**Problem A:** Repeat the stretch of the comment thread on air travel emissions from "Reducing travel expectations" through "metro bus fleets.", word for word.
**Problem B:** Please reproduce the records verbatim, covering the stretch from their first line through the line containing "Action: pos(254,31)", and nothing else.

BEGIN Article

I think you need to reread the (now) grandparent comment again:
Did you know that four passengers in a Suburban pollute less for the same amount of miles traveled than if they were going to their destination by plane?
They’re arguing that people should be required to isolate from their families if they live far enough away. That’s nonsense.
They specifically argued against the common practice of “USA / English Canada” students taking multiple long-distance flights a year.
Yes, and I’m arguing that that’s nonsensical considering that all CO2 emissions from all form of commercial aviation travel are less than 3% of the global total.
They suggested in a subsequent comment that the practice of going to school far away was unusual outside of USA/Canada. Their suggestion was that people shouldn’t move that far from their families if they plan on regularly visiting them. Their suggestion was “pick a school 20 or 200 miles from home, rather than 2000”.
You seem to be hung up on one particular point about suburbans and not on the overarching message, which is just “travel less”.
3% is a lot. I don’t know where you get the idea that it isn’t.
You seem to be hung up on one particular point about suburbans and not on the overarching message, which is just “travel less”.
No, not at all. I am hung up on the overall point to “travel less” because air travel doesn’t make up a significant portion of the problem. 1% of travelers make up the majority of the use here. And that’s not in the “1% of the richest people in the world” 1% it’s the 1% of people who travel the most often and they’re already flying commercial - one of the most cost effective and energy efficient means of mass transit that we have. They’re not using private jets.
3% is a significant portion of emissions. I don’t know why you keep insinuating that it is not.
Commercial flight is not energy efficient. You said it yourself: it is time efficient. You don’t get to constantly repeat their “suburban” argument and then ignore that the suburban - one of the least energy-efficient passenger vehicles - is considerably more energy efficient than air travel. You will burn less fuel per mile per person in the suburban than in the airplane.
Reducing travel expectations has a massive effect. Changing societal expectations from 2000-mile trips to 200-mile trips reduces a 3% problem to a 0.3% problem.
Electric vehicles are now viable options for most personal and commercial vehicles. Even heavy-haul has viable electric options coming online. Natural gas produces about 1/3 the carbon output as an energy equivalent amount of jet fuel, and has replaced diesel in the majority of metro bus fleets.
The state of alternative energy use in aviation is in its infancy: no options to date are remotely viable replacements for kerosene-based jet fuel. As absolute carbon use declines in the ground transport fleet, the relative proportion of carbon use rises in the aviation sector. Every other sector is primed to reduce emissions. Lagging behind is the aviation sector. That 3% number has nowhere to go but up.
They're arguing that people *should be required to isolate from their families if they live far enough away*. That's nonsense.
That’s exactly how people lived until the 1950s, if people decided to move across the continent for school they isolated themselves from their family and knew that was the price to pay.
We don’t live in the 1950s, jackass. If we did, people wouldn’t all own cars either. Your comparison is wrong.
I’m pointing out that we’re living in an historical anomaly and I’ve proven multiple times by now that it’s not sustainable unless you don’t understand how math works.

END Article
BEGIN Extracted material

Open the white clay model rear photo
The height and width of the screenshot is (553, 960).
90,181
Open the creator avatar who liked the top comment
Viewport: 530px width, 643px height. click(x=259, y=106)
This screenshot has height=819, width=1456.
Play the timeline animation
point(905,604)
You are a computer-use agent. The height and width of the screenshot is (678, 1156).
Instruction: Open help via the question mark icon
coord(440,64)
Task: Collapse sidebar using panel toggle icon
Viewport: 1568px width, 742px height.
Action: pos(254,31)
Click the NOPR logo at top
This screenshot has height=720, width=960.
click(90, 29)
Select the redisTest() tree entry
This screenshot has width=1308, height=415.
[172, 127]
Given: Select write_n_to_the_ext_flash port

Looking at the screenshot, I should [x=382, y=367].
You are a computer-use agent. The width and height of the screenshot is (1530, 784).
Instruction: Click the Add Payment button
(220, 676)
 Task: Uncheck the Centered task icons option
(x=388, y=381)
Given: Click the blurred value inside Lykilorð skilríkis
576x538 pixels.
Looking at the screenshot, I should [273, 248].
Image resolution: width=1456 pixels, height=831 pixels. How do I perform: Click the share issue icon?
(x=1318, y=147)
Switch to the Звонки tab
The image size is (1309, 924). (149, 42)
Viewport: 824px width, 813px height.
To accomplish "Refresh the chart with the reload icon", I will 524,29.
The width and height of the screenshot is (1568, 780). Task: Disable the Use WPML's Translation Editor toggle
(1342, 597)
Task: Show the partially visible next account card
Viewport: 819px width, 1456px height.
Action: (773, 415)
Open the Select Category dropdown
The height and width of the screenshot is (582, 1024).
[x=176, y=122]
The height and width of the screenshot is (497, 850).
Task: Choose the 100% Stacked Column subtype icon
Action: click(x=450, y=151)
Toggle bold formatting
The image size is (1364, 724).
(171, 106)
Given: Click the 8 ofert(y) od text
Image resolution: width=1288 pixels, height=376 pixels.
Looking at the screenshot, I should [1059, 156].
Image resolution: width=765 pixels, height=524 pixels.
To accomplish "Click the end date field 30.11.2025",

END Extracted material

**Response A:**
Reducing travel expectations has a massive effect. Changing societal expectations from 2000-mile trips to 200-mile trips reduces a 3% problem to a 0.3% problem.
Electric vehicles are now viable options for most personal and commercial vehicles. Even heavy-haul has viable electric options coming online. Natural gas produces about 1/3 the carbon output as an energy equivalent amount of jet fuel, and has replaced diesel in the majority of metro bus fleets.

**Response B:**
Open the white clay model rear photo
The height and width of the screenshot is (553, 960).
90,181
Open the creator avatar who liked the top comment
Viewport: 530px width, 643px height. click(x=259, y=106)
This screenshot has height=819, width=1456.
Play the timeline animation
point(905,604)
You are a computer-use agent. The height and width of the screenshot is (678, 1156).
Instruction: Open help via the question mark icon
coord(440,64)
Task: Collapse sidebar using panel toggle icon
Viewport: 1568px width, 742px height.
Action: pos(254,31)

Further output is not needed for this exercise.